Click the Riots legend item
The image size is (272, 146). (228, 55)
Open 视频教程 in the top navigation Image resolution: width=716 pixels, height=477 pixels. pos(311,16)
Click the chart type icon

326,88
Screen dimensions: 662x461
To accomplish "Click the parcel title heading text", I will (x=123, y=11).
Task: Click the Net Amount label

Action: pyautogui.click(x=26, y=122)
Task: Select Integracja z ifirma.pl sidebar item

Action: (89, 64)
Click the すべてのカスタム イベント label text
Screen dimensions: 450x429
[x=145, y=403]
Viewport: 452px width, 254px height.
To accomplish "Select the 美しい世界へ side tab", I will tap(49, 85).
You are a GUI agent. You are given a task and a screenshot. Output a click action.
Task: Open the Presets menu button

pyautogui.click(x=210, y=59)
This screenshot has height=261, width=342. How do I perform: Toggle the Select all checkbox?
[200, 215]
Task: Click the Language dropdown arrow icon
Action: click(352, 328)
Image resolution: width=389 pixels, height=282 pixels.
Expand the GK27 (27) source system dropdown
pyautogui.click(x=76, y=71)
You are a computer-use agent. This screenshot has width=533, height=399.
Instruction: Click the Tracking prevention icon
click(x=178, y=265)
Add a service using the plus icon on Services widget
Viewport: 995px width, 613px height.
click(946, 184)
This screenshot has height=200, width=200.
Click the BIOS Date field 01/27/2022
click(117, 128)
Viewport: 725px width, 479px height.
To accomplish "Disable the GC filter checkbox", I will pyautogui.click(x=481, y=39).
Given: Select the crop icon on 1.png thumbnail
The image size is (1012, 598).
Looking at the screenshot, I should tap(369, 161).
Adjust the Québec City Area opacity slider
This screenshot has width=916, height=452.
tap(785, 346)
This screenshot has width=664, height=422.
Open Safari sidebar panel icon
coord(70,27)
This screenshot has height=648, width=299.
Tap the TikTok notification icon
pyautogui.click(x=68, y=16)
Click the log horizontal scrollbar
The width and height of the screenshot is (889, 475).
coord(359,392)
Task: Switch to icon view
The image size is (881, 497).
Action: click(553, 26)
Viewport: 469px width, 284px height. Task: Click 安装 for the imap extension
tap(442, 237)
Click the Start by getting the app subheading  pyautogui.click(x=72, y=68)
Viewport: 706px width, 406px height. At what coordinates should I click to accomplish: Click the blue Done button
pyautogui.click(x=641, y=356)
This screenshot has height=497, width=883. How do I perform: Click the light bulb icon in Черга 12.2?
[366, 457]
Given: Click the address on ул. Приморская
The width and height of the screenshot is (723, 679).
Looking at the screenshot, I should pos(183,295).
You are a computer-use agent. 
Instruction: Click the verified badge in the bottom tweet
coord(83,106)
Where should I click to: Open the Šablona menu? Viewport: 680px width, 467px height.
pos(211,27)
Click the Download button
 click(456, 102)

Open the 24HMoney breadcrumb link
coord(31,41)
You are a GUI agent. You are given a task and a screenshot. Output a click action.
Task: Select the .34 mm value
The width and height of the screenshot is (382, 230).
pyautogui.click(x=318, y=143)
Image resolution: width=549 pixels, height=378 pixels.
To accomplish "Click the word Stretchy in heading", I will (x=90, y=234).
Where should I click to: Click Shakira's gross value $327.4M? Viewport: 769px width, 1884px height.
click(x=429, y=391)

========================================

REQUIRED ACTION. Take each record above and return it verbatim.

SOLUTION FOR THIS TASK.
Click the Riots legend item
The image size is (272, 146). (228, 55)
Open 视频教程 in the top navigation Image resolution: width=716 pixels, height=477 pixels. pos(311,16)
Click the chart type icon

326,88
Screen dimensions: 662x461
To accomplish "Click the parcel title heading text", I will (x=123, y=11).
Task: Click the Net Amount label

Action: pyautogui.click(x=26, y=122)
Task: Select Integracja z ifirma.pl sidebar item

Action: (89, 64)
Click the すべてのカスタム イベント label text
Screen dimensions: 450x429
[x=145, y=403]
Viewport: 452px width, 254px height.
To accomplish "Select the 美しい世界へ side tab", I will tap(49, 85).
You are a GUI agent. You are given a task and a screenshot. Output a click action.
Task: Open the Presets menu button

pyautogui.click(x=210, y=59)
This screenshot has height=261, width=342. How do I perform: Toggle the Select all checkbox?
[200, 215]
Task: Click the Language dropdown arrow icon
Action: click(352, 328)
Image resolution: width=389 pixels, height=282 pixels.
Expand the GK27 (27) source system dropdown
pyautogui.click(x=76, y=71)
You are a computer-use agent. This screenshot has width=533, height=399.
Instruction: Click the Tracking prevention icon
click(x=178, y=265)
Add a service using the plus icon on Services widget
Viewport: 995px width, 613px height.
click(946, 184)
This screenshot has height=200, width=200.
Click the BIOS Date field 01/27/2022
click(117, 128)
Viewport: 725px width, 479px height.
To accomplish "Disable the GC filter checkbox", I will pyautogui.click(x=481, y=39).
Given: Select the crop icon on 1.png thumbnail
The image size is (1012, 598).
Looking at the screenshot, I should tap(369, 161).
Adjust the Québec City Area opacity slider
This screenshot has width=916, height=452.
tap(785, 346)
This screenshot has width=664, height=422.
Open Safari sidebar panel icon
coord(70,27)
This screenshot has height=648, width=299.
Tap the TikTok notification icon
pyautogui.click(x=68, y=16)
Click the log horizontal scrollbar
The width and height of the screenshot is (889, 475).
coord(359,392)
Task: Switch to icon view
The image size is (881, 497).
Action: click(553, 26)
Viewport: 469px width, 284px height. Task: Click 安装 for the imap extension
tap(442, 237)
Click the Start by getting the app subheading  pyautogui.click(x=72, y=68)
Viewport: 706px width, 406px height. At what coordinates should I click to accomplish: Click the blue Done button
pyautogui.click(x=641, y=356)
This screenshot has height=497, width=883. How do I perform: Click the light bulb icon in Черга 12.2?
[366, 457]
Given: Click the address on ул. Приморская
The width and height of the screenshot is (723, 679).
Looking at the screenshot, I should pos(183,295).
You are a computer-use agent. 
Instruction: Click the verified badge in the bottom tweet
coord(83,106)
Where should I click to: Open the Šablona menu? Viewport: 680px width, 467px height.
pos(211,27)
Click the Download button
 click(456, 102)

Open the 24HMoney breadcrumb link
coord(31,41)
You are a GUI agent. You are given a task and a screenshot. Output a click action.
Task: Select the .34 mm value
The width and height of the screenshot is (382, 230).
pyautogui.click(x=318, y=143)
Image resolution: width=549 pixels, height=378 pixels.
To accomplish "Click the word Stretchy in heading", I will (x=90, y=234).
Where should I click to: Click Shakira's gross value $327.4M? Viewport: 769px width, 1884px height.
click(x=429, y=391)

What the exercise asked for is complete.